## Problem requirements
Below are entries; repeat exactly, and nothing else, the lines from the one holding "Image resolution: width=1151" through the one holding "Instruction: Click the Start label text", inclusive. Leave the pictures out.

(Source records)
┄┄┄┄┄┄┄┄┄┄
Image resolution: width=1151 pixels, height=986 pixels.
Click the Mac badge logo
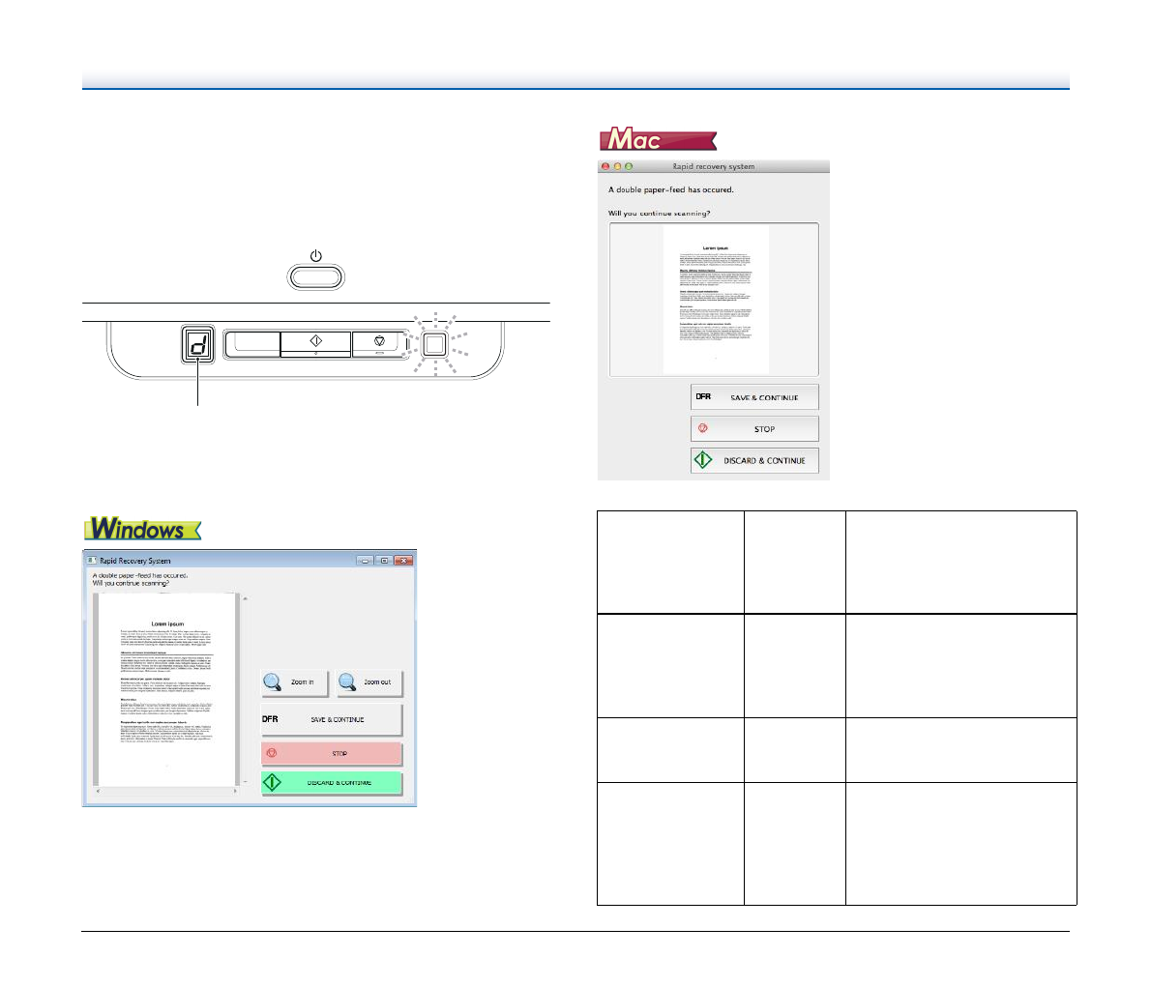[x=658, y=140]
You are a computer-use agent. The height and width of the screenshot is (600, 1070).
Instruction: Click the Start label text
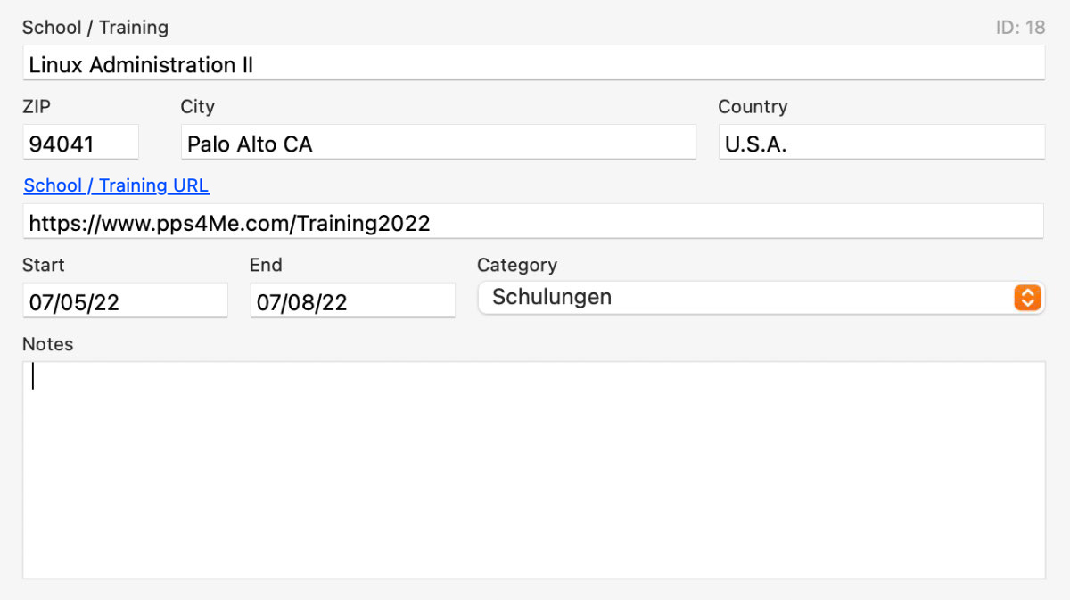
┄┄┄┄┄┄┄┄┄┄
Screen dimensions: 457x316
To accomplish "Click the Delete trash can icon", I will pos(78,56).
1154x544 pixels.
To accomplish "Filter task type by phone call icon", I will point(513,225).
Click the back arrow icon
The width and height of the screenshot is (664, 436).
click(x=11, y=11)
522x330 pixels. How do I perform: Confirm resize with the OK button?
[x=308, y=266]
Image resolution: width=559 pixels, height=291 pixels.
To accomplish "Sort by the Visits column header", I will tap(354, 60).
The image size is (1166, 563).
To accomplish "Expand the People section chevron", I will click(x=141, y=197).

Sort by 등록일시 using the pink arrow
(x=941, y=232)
┄┄┄┄┄┄┄┄┄┄
## Answer to this exercise
Image resolution: width=1151 pixels, height=986 pixels.
Click the Mac badge logo
[x=658, y=140]
You are a computer-use agent. The height and width of the screenshot is (600, 1070).
Instruction: Click the Start label text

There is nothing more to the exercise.